● Work required: Can you copy these lines verbatim?

-- start Data entries --

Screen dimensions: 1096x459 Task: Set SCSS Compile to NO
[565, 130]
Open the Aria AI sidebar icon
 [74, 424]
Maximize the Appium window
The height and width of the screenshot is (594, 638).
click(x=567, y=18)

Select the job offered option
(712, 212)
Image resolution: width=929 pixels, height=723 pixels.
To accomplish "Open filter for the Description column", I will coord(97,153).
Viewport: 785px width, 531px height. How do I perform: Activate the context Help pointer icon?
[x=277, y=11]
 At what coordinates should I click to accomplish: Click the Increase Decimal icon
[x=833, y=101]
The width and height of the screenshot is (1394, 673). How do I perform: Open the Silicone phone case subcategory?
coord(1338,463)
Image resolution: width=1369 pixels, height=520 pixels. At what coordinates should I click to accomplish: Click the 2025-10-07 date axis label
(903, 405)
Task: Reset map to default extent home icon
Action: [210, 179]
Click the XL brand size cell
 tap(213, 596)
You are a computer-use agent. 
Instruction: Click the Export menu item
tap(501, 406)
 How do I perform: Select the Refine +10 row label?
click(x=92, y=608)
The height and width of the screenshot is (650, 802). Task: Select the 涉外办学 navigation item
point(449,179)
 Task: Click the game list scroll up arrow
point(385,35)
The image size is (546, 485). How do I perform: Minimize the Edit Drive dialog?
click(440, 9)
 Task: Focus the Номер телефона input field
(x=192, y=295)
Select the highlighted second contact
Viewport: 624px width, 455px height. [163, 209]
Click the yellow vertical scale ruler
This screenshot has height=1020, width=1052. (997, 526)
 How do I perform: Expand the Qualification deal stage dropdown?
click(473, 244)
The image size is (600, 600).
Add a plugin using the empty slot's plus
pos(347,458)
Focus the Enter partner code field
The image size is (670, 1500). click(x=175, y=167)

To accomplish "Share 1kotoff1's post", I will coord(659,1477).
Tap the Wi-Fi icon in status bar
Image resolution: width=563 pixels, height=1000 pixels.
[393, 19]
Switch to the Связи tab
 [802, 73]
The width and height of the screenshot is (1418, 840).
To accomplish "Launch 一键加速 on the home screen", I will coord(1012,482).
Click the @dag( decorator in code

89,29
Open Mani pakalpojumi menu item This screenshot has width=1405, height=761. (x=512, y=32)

-- end Data entries --

● Response to the exercise:
Screen dimensions: 1096x459 Task: Set SCSS Compile to NO
[565, 130]
Open the Aria AI sidebar icon
 [74, 424]
Maximize the Appium window
The height and width of the screenshot is (594, 638).
click(x=567, y=18)

Select the job offered option
(712, 212)
Image resolution: width=929 pixels, height=723 pixels.
To accomplish "Open filter for the Description column", I will coord(97,153).
Viewport: 785px width, 531px height. How do I perform: Activate the context Help pointer icon?
[x=277, y=11]
 At what coordinates should I click to accomplish: Click the Increase Decimal icon
[x=833, y=101]
The width and height of the screenshot is (1394, 673). How do I perform: Open the Silicone phone case subcategory?
coord(1338,463)
Image resolution: width=1369 pixels, height=520 pixels. At what coordinates should I click to accomplish: Click the 2025-10-07 date axis label
(903, 405)
Task: Reset map to default extent home icon
Action: [210, 179]
Click the XL brand size cell
 tap(213, 596)
You are a computer-use agent. 
Instruction: Click the Export menu item
tap(501, 406)
 How do I perform: Select the Refine +10 row label?
click(x=92, y=608)
The height and width of the screenshot is (650, 802). Task: Select the 涉外办学 navigation item
point(449,179)
 Task: Click the game list scroll up arrow
point(385,35)
The image size is (546, 485). How do I perform: Minimize the Edit Drive dialog?
click(440, 9)
 Task: Focus the Номер телефона input field
(x=192, y=295)
Select the highlighted second contact
Viewport: 624px width, 455px height. [163, 209]
Click the yellow vertical scale ruler
This screenshot has height=1020, width=1052. (997, 526)
 How do I perform: Expand the Qualification deal stage dropdown?
click(473, 244)
The image size is (600, 600).
Add a plugin using the empty slot's plus
pos(347,458)
Focus the Enter partner code field
The image size is (670, 1500). click(x=175, y=167)

To accomplish "Share 1kotoff1's post", I will coord(659,1477).
Tap the Wi-Fi icon in status bar
Image resolution: width=563 pixels, height=1000 pixels.
[393, 19]
Switch to the Связи tab
 [802, 73]
The width and height of the screenshot is (1418, 840).
To accomplish "Launch 一键加速 on the home screen", I will coord(1012,482).
Click the @dag( decorator in code

89,29
Open Mani pakalpojumi menu item This screenshot has width=1405, height=761. (x=512, y=32)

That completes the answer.